Son approche de l’open source dépasse le simple cadre de la technologie. Il s’intéresse à la façon dont les entreprises peuvent utiliser l’open source et aux gains qu’elles peuvent y trouver.

Jonathan a bien voulu répondre à quelques questions que je lui ai soumis.

Jonathan Le LousPeux-tu nous présenter le Master que tu es en train de faire, je ne connaissais pas ce type de formation ?

Jonathan Le Lous : Pour être exact j’ai terminé mon Master 2 et je suis actuellement en doctorat en science de gestion dans le département stratégie de l’IAE de Toulouse.
Je travaille sur l’innovation dans les services.

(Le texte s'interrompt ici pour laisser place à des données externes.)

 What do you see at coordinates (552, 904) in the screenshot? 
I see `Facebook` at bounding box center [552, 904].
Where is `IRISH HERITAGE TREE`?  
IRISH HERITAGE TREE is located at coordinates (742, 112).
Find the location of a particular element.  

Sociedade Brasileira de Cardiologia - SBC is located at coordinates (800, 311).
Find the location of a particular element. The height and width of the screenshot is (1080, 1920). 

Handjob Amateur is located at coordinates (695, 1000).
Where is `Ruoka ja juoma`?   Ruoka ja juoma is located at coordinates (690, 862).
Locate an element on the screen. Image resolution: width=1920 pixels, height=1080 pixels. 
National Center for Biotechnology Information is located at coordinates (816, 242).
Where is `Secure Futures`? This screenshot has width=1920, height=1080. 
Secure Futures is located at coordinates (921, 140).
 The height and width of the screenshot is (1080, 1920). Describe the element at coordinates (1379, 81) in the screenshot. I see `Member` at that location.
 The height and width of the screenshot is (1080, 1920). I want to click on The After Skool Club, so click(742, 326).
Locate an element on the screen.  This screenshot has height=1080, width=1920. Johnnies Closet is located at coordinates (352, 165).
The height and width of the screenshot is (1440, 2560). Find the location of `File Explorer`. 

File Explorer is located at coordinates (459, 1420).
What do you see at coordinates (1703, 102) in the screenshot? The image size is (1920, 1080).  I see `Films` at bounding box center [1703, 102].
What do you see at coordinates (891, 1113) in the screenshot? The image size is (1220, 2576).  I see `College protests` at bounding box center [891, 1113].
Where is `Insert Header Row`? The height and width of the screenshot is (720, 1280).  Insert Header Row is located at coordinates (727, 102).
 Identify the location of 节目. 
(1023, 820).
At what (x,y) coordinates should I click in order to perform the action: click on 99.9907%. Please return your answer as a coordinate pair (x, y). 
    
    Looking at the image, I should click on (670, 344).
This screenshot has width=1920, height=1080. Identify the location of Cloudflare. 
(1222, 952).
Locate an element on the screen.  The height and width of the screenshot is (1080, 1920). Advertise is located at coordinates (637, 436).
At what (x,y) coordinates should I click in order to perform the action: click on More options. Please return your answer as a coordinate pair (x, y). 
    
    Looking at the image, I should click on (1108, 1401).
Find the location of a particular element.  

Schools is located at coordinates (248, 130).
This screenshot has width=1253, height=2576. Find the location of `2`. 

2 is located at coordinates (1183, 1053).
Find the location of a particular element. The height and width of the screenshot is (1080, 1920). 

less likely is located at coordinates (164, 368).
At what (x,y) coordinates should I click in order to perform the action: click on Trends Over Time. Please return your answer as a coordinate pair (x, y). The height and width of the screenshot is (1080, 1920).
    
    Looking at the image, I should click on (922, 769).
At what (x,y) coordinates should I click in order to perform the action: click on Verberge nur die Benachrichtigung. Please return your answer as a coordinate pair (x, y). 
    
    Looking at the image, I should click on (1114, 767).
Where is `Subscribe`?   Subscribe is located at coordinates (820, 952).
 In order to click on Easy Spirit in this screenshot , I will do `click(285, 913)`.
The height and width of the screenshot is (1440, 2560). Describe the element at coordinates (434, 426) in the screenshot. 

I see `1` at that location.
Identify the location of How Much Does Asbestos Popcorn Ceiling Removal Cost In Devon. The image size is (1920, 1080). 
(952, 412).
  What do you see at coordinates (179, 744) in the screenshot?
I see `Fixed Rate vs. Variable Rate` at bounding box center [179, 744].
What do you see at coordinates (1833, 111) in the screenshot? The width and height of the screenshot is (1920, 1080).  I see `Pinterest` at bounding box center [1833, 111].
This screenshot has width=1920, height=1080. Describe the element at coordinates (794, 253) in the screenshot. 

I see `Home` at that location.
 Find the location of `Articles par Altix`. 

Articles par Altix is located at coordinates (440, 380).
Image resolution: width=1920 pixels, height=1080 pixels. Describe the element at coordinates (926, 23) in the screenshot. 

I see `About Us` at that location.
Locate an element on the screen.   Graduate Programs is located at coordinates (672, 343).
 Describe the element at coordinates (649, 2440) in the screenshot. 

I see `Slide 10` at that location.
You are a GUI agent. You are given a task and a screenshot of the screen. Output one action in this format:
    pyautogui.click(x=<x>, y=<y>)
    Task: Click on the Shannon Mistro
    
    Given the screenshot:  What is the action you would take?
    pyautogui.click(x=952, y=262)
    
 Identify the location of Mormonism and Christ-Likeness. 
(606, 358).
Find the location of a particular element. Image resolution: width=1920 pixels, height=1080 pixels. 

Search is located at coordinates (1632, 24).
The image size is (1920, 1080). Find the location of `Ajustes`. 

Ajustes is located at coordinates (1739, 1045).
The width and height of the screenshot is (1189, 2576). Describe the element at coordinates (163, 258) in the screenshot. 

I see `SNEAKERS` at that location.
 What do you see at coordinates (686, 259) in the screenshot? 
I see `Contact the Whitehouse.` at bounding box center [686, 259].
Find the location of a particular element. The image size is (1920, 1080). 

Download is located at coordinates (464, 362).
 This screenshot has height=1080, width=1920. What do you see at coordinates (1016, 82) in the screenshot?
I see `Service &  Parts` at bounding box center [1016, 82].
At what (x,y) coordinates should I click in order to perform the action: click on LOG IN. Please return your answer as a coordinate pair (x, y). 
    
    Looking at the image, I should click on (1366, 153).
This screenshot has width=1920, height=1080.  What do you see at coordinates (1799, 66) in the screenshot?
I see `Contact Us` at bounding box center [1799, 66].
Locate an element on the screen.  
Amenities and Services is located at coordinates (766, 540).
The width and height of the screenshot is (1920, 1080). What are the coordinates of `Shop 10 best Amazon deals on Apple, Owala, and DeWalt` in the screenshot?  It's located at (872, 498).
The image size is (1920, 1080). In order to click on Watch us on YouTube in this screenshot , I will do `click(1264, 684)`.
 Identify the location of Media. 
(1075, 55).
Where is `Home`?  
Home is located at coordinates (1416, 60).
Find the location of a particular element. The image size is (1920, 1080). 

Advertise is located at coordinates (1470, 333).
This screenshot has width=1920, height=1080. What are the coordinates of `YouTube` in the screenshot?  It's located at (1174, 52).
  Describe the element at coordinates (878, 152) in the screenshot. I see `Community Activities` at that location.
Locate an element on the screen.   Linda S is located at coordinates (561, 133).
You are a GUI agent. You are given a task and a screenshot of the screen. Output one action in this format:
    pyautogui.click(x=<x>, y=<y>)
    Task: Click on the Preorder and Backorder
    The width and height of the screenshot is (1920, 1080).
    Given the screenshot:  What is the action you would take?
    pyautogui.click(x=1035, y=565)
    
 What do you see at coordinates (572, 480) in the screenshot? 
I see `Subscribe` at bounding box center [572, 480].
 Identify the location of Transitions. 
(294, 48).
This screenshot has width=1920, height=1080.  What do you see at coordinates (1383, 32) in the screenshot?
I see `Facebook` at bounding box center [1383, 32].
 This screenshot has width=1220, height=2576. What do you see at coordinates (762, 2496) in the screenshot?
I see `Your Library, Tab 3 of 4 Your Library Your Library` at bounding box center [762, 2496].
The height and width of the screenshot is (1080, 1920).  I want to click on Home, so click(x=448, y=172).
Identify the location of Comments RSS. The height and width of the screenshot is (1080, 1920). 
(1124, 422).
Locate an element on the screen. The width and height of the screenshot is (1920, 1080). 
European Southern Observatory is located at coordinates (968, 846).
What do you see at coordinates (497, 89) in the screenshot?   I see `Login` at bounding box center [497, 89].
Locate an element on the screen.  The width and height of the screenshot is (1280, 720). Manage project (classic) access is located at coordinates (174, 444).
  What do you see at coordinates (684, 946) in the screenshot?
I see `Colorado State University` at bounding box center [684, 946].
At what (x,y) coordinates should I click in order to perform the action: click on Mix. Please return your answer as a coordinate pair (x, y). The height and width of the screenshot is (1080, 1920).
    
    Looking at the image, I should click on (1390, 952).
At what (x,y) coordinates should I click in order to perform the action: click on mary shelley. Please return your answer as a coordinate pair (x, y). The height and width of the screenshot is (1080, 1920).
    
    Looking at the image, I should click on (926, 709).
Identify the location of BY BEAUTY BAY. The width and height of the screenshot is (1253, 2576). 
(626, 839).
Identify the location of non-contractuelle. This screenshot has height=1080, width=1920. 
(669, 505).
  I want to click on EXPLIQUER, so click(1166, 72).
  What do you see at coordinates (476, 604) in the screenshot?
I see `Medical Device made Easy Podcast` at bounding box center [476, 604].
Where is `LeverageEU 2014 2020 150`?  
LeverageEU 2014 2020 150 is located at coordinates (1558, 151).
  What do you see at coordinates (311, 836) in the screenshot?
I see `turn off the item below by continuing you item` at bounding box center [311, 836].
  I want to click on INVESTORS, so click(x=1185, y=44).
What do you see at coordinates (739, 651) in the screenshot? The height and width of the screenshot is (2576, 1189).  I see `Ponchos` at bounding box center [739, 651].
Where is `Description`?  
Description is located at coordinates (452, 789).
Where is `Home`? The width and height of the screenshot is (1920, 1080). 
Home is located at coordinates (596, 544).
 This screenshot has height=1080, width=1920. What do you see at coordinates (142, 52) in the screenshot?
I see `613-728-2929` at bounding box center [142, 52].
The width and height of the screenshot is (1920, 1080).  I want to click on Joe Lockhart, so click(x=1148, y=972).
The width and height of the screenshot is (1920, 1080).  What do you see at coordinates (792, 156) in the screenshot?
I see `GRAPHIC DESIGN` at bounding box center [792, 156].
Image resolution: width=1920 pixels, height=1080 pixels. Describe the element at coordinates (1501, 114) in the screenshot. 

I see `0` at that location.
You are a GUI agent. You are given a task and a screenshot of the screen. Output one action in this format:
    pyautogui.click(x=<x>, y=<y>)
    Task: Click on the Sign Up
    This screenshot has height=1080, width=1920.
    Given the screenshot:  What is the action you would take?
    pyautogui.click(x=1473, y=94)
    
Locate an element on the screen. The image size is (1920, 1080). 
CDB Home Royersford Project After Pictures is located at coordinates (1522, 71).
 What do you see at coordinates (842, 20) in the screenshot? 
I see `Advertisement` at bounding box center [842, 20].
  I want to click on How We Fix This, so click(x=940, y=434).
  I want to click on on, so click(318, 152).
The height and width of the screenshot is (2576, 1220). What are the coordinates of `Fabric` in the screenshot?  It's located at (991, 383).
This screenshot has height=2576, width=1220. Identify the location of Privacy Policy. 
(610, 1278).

Mon sujet d’analyse est les SSII et l’intégration de l’open source dans leurs stratégies.
Le Master 2 management de l’innovation a vocation a formé des professionnels de l’innovation d’un point de vu stratégique, juridique et économique.

Comment es-tu venu à t’intéresser à l’open source, à priori rien dans ton cursus ne semblait te diriger vers l’information ?

J.L.J : Le boulot ! Je travaillais dans la formation professionnelle, plus particulièrement dans le conseil. J’ai intégré pendant 4 ans Libenti, qui propose du conseil en RH et est, de plus, un organisme de formation spécialisé dans l’open source. J’ai ainsi découvert, entre autres, Mandrake sur mon poste de travail et on partageait un open space avec une start-up du libre, Ovéa. Libenti est aussi membre de l’Adullact, de All…
J’avoue avoir accroché tout de suite avec la philosophie de la communauté.

En quoi consiste le projet Intelli’N, quel sont ces objectifs ?

J.L.J : Intelli’N est un Cluster. C’est un groupement d’entreprises, d’associations et d’experts des TIC qui se regroupent pour travailler sur les problématiques de l’open source.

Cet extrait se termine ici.